Forty open space proponents packed council chambers. Twenty spoke. Nature Boy, a regular commenter, has asked me to identify these people. They've actually been disparaged by another blogger, who is incredibly a Democratic committeeman. "Meetings are filled with people with their own agenda, speaking their talking points, and spreading their 'facts.' " He even states that "open space advocates are an interest group."
So let me introduce you to the "special interest" group spreading these biased "facts." My spelling is phonetic so some names may not be right. I apologize for any misspelled names.
Susan Lear of Bushkill argued that Stoffa's open space plan is a "critical part" of a local effort in which she is involved. Her sentiments were echoed by Mike Toping and Bill Mineo.
Bill Sweeney from the state's Department of Conservation and Natural Resources indicated the state was prepared to match county contributions in a big way. Sherri Yasavedo, also with the state's DCNR, claimed the state has already committed to a $1.5 million match this year and has agreed to more contributions over the next three years.
Sandra Yerger and Tom Maxfield are Lower Saucon Township Supervisors who spoke of their own referendum for open space, which passed with 66% of the vote. "The land is either going to go away or become more expensive. " Jason Smith, a Bushkill Township supervisor, echoed those sentiments.

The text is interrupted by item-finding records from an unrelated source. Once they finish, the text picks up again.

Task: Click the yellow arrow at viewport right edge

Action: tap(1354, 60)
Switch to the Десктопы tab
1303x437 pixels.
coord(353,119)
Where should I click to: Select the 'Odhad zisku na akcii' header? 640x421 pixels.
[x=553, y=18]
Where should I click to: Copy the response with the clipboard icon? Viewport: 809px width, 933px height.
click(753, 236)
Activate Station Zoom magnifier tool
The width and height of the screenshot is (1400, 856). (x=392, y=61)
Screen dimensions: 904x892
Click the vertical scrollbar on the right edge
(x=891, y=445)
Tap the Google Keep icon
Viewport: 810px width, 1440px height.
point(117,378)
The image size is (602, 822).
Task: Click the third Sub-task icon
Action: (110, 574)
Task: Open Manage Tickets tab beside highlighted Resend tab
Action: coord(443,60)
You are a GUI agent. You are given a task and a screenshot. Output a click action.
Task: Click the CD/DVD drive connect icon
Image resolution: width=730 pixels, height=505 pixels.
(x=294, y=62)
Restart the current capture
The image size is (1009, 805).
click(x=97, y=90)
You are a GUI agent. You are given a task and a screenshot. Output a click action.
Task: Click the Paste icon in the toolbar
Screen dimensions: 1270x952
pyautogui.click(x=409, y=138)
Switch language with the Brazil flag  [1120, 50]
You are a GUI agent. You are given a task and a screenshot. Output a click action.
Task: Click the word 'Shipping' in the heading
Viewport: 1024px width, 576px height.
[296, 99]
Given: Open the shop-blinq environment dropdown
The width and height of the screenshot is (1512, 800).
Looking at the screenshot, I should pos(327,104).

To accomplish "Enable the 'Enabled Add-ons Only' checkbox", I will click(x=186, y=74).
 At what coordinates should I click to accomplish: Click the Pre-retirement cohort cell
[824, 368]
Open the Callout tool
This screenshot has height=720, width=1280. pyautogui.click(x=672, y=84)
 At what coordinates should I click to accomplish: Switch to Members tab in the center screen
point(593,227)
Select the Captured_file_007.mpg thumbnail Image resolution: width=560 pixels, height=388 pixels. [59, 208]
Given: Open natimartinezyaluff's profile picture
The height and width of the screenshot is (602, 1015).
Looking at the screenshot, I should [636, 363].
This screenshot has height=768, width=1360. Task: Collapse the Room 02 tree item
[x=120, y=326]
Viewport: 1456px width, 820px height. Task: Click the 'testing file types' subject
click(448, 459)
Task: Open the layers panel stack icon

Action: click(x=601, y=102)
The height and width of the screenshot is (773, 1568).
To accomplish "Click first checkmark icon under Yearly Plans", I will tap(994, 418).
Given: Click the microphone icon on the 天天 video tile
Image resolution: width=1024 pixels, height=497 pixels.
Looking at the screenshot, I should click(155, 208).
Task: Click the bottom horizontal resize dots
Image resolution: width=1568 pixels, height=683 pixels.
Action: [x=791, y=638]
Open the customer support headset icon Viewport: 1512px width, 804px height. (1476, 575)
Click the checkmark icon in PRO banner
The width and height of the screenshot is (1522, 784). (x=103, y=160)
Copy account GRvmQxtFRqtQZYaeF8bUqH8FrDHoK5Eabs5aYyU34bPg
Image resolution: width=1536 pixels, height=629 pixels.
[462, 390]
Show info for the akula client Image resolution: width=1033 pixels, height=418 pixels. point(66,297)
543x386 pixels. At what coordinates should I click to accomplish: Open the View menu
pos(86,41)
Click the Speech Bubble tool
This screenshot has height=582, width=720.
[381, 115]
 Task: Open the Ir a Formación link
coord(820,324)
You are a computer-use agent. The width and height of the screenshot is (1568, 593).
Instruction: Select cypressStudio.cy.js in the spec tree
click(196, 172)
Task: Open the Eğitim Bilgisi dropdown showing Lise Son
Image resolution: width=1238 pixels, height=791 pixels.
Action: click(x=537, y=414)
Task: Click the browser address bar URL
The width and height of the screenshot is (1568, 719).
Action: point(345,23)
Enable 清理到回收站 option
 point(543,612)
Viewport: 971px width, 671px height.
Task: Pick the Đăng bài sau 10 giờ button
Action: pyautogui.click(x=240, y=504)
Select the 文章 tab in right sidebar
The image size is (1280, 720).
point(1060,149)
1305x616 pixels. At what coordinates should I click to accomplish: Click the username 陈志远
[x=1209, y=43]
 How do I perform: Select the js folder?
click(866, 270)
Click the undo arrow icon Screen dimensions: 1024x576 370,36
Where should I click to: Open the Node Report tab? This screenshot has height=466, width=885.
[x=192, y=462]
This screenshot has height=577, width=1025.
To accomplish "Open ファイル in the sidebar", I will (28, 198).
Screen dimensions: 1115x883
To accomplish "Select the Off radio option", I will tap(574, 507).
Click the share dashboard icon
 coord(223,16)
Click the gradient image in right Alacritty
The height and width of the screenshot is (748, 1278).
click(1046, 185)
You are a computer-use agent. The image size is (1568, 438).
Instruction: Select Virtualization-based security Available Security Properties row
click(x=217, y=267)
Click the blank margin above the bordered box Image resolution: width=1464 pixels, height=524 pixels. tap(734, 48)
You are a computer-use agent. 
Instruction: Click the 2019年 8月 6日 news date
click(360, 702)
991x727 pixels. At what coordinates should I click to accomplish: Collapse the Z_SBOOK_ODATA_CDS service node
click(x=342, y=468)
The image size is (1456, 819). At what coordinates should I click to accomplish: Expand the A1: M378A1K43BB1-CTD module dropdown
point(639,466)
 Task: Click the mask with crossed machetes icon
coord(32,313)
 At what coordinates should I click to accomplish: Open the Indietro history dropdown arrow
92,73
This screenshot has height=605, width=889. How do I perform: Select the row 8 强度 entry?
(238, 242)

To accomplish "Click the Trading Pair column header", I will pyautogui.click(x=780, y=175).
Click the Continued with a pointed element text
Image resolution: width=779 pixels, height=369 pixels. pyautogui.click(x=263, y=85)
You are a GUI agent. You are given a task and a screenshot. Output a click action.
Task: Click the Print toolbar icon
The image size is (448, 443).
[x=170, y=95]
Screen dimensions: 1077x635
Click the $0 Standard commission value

Robert Doerr, a Williams Township supervisor, pointed out that Williams Township, through its tax increase, has already raised $3 million for open space. He declared Stoffa's plan the best one proposed. He was joined by Jerry Steele, the chair of Williams Township preservation board, who warned we are "being circled by corporate developers."
On behalf of both the Lehigh Valley League of Women Voters and Green Valley Coalition, Joyce Mosey characterized Stoffa's plan as "excellent." That's how Roger Hudak feels, too. He chairs Bethlehem's South Side Task Force.
Landowner John Horth was there to talk about the historical value of his proprty. Sherri Darr from Washington Township was also on hand to voice her support. Her special interest is that of concerned citizen. Dixie White, a county employee, supports Stoffa's plan, too. And Ann Gerin of our local wildlands conservancy was the final special interest council heard.
These special interests, if you want to call them that, consist mostly of municipal officials elected by the people to represent their views. In my view that's a pretty powerful special interest, and I'm glad they were on hand to enlighten council.